Von is truly gifted with words and wisdom. Von speaks her truth with clarity and compassion, thus she is an inspiration to me and to many others.  She writes with ferocity as an elder.  I share her writing very often on this blog! Why? She makes me think and re-think!

The point of blogging is to educate and share.  In the past four+ years, Von has made a major mark on adoption reform with her constant concise blogging on the adoptee voice. She also made some people very angry (ferocious actually) – which is the mark of a true visionary.

My blog on American Indian Adoptees and this human trafficking blog and Von’s blog are meant for people who plan to adopt children or did adopt –  and for those who wish to understand that adopting a child comes with a price – and how we adoptees pay it forward since it affects us emotionally, physically and spiritually. Being adopted doesn’t end when you become an adult…

For far too long adoptees were shamed into silence or we felt our voice didn’t matter. That imbalance was not being corrected. Now (with blogging) our words do matter and can change hearts and minds and perhaps laws around the world.

Von is a gift to all adoptees and for the non-adopted who hope to understand the complexities of adoption practices and lifelong, long-term effects on adoptees.

Please take the time and read her blog, follow it and share it.

A treasured postcard from my friend Von in 2010 that depicts her present home
A treasured postcard from my friend Von in 2010 that depicts her present home

Sharing a blogging award with her is an honor..

As I wrote in the preface of Two Worlds,

We gather round the adoptees and listen as they share their story, in their own words, in their own voice. The only way we can change history is to write it ourselves….. and our truth shall finally set us free…
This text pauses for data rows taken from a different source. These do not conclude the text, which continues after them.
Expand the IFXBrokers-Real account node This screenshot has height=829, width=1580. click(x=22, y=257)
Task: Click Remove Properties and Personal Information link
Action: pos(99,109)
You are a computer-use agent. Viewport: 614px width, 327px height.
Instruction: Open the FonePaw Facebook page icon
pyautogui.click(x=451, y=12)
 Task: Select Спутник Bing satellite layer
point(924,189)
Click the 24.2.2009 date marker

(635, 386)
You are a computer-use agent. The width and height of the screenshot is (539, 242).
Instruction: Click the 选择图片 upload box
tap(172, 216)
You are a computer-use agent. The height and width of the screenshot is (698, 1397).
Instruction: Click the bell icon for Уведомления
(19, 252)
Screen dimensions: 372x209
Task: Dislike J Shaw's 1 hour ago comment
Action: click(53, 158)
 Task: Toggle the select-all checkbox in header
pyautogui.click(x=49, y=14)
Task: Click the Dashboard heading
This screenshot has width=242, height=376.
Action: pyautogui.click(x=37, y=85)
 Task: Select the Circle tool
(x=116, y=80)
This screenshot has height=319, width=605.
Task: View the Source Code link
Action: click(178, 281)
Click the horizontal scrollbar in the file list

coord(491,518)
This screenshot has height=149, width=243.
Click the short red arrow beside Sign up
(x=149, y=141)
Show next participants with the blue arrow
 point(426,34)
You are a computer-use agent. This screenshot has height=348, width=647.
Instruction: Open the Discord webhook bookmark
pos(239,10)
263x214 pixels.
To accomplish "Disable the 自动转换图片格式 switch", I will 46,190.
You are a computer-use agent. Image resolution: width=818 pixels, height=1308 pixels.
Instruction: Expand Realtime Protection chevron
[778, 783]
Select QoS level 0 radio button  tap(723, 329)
#LiebsterAward: End Human Trafficking

Liebster Award

By Lara/Trace

I am very honored to have received the Liebster Blog Award nomination from I am Worth The Effort.  L. Dwain connected with me on WordPress which led me to follow his blog.  I’ve since learned more about his work, I AM Worth The Effort initiative.

I started this blog with the intent to inform and amuse but soon realized I needed to blog about the urgent need to end HUMAN TRAFFICKING and reform adoption. I’m working on a new anthology CALLED HOME, and my other two books are available in our Amazon store.

I firmly continue to believe that all humanity should be treated with dignity and respect and compassion.  I graciously accept this award from someone who has been appreciating my posts for a while. Thanks L. Dwain Boswell.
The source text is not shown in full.